At the Fianna Fáil Ard Fheis last weekend which took place in the RDS, I spoke about the serious issue of high rates charged to variable rate mortgage holders in Ireland today. Customers with standard variable rate mortgages are paying well above the odds compared to identical products across the eurozone. Families will pay up to €6,000 more interest per annum currently than similar sized tracker mortgages. Political pressure must be brought on the state owned banks to correct this.
Transcript of my speech: That this Ard Fheis condemns the practice of the banks who are not passing on mortgage interest rate relief which is crippling over 300,000 home owners as Ireland has the highest variable mortgage rate in EU.
A mortgage is the biggest single financial outgoing for a family. There are at least 300,000 households who are on standard variable rate mortgages. Including my own. These families have benefited least from the current low interest rate environment in Europe. For a typical €200,000 mortgage, a standard variable rate customer will pay approximately €6,000 a year more in interest than a borrower with a tracker mortgage. Fianna Fáil has led the fight on their behalf for fair treatment. This week our Finance Spokesperson extracted from AIB a commitment to reduce their variable rate in the course of the next couple of weeks.
However rather than being the end of the issue, it is only the start of it. We will continue to put pressure on AIB and other banks to treat their mortgage customers fairly.
We all understand the need for the banks to recover. But it cannot be at the expense of hard working home owners being squeezed on punitive and unjustifiable interest rates.
The banks are now in public ownership – and must bear some social responsibility.
It is our firm belief that the rates being charged are not justified based on banks’ cost of borrowing. The extent of the problem can be seen from the fact that the standard variable rate for residential mortgages charged by State-owned permanent TSB and AIB / EBS as well as other banks operating in the market is up to 2% higher than equivalent mortgage rates in other euro zone countries. Banks which operate in the Republic of Ireland and Northern Ireland are charging customers in the Republic 2% more for a standard variable rate mortgage. This is simply unacceptable.
It is an insult for banks to claim that losses on tracker mortgages are somehow a reason to rip-off SVR customers. It is no more justifiable for variable rate customers to be asked to make good these losses than it would be for them to pick up the tab for losses on development or commercial loans or any other part of the loan book. The challenge that tracker mortgages create for banks should be tackled as part of the overall review of bank debt.
The Government are simply wrong to say that they cannot intervene. In fact in the past they were happy to claim success in persuading the banks to reduce their variable rates in 2011. However since then little or nothing has been done since. It is unacceptable fact the Economic Management Council has not met the banks since June 2012 and it is only under pressure from our Party that progress is being made.

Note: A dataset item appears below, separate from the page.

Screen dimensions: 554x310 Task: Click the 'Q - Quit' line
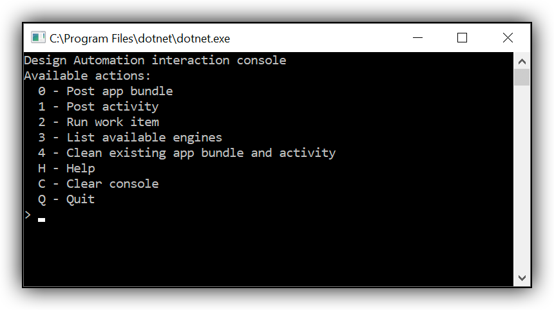[66, 199]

The Irish tax payer has already had to bear the burden of banking losses.
Now variable mortgage payers should not have to bear the burden of tracker losses.
For too long the banks have been part of the problem – it’s high time they became part of the solution.
Banks – do the decent thing – cut your variable rates now in line with the rest of europe – and give a much needed break to ordinary Irish families.
Apart from being socially responsible it is just good business sense.
More affordable rates means less arrears means more people staying solvent, more people staying in their homes, more people making their repayments, a better book for the banks and a better deal for their hard pressed customers.
We are also demanding that the banks open up the market for switcher mortgages. Banks like to give the impression that they are willing to take on the mortgages of existing customers of other institutions but in reality very few are ever completed. We need a competitive mortgage market to meet the needs of customers.
Delegates, No other party has given this issue the attention we have. As a campaigning party we have put this issue at the centre of our policy platform. We are proud of what we have achieved to date and will continue until the shameful and inequitable treatment of variable mortgage holders is ended.